Только где она, мудрость, где любовь — водрузили безусого хлопчика на ту же самую телегу, в какой Стеньку Разина везли. Руки заломили, приковали к столбу, обернули цепью шею — и тоже к столбу. Высоко подняли бедовую головушку.
Москве положено было ругаться над злым государевым ворогом, а бабы в рёв. Как не пожалеть погубленной юности, а паче того проклятой попами души. Паренёк, от боли, от ужаса, искал с высоты страшной телеги глаз женщин. Душа жаждала к матери в руки пасть, но с телеги сняли его руки с мозолями от ружей, от бердышей.
Привезли Лже-Симеона в Земский приказ. Расковали, дали воды, накормили пшённой кашей. Тем временем в Грановитой палате Алексей Михайлович собрал Думу. Царского супостата с Тверской везли в Кремль всё на той же разинской телеге. Телегу эту в народе помнили.
— Четвертуют горемыку! — холодели догадливые.
Мальчика поставили пред грозные царские очи, а он озирался на расписные стены, на золотые кафтаны. Думные дьяки стали спрашивать, и оказалось, мальчик смышлён, бесстрашен. Разве что голос срывался.
— Я роду польского, царского. Я — Вишневецкий! Отец мой великий Иеремия!
— Кто тебя научил так говорить? — спросили несчастного. — В Сечи ты выдавал себя за сына нашего великого государя, а теперь лжёшь на покойного Иеремию.

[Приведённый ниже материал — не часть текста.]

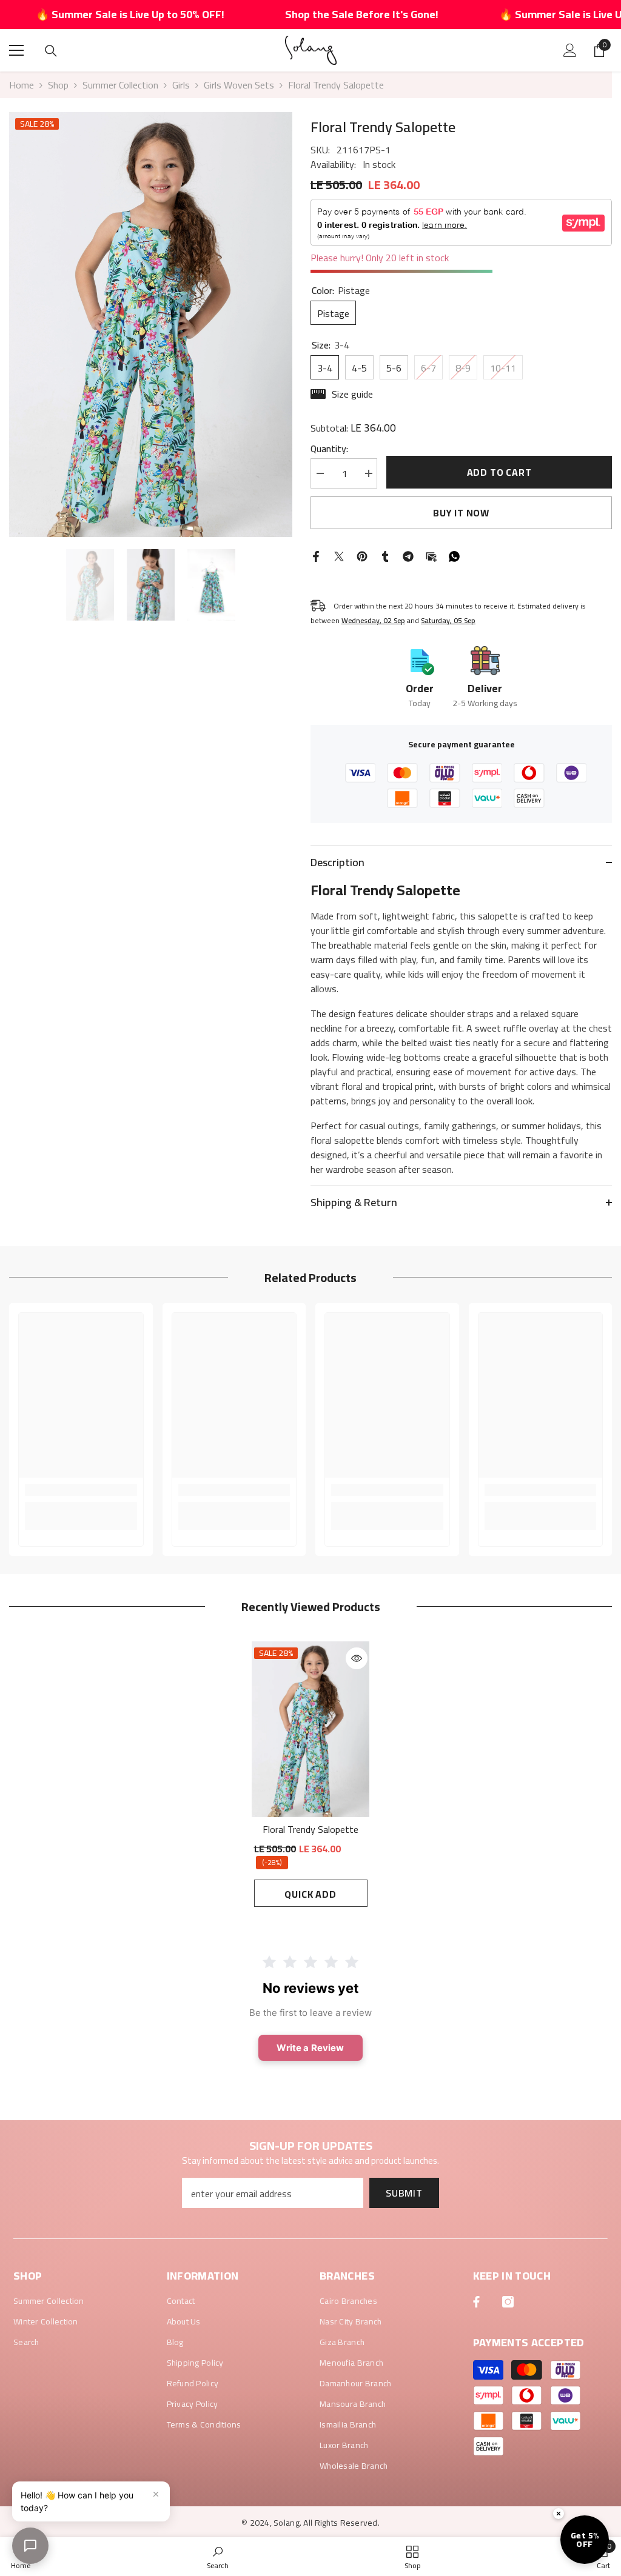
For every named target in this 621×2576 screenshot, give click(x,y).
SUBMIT (404, 2193)
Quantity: (329, 448)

— Разве не видно по мне, кто я?! — крикнул мальчик и смотрел на бояр, каждому в глаза, без страху, потому что знал: собрались они, великие, вельможные, ради него, все в золоте, в драгоценных каменьях, в соболях. Ради него царь на троне, в своей горящей на все цвета шапке. В его шапке! Он — Симеон — её наследник.
— Как зовут тебя? — спросил дьяк.
— Я — Симеон! — снова крикнул мальчик, теперь одному Алексею Михайловичу. Показалось, царь хочет помочь ему, и, будто запруду прорвало, правда хлынула: — Мой отец жил под Варшавой. Меня немцы увели, наёмники. Они шли на Украину и продали меня глуховскому купцу. Из Глухова я сбежал с тремя такими же рабами. Были в Харькове, в Чугуеве, ушли к донским казакам. А с Дону, с Миюской, поехали в Запороги. Я хотел идти в Киев или в Польшу, но Миюска велел мне царевичем назваться. Имя великое, страшное — я не смел, но Миюска нож к горлу мне приставил. Он человек без жалости!.. — Симеон принялся кланяться царю. — Я из страха царевичем назвался! Миюска порешил бы меня.
— Ну а в Сечи зачем врал? — спросил дьяк. — Запорожцы тебя бы защитили от Миюски.
— За Порогами стало ещё хуже! — Симеон всплеснул закованными в цепи руками. — Больше Миюски называться царевичем мне приказывал кошевой Серко. У казаков круг был. Хотели войной идти на Москву, бояр побить! — Осёкся: бояре-то вот они.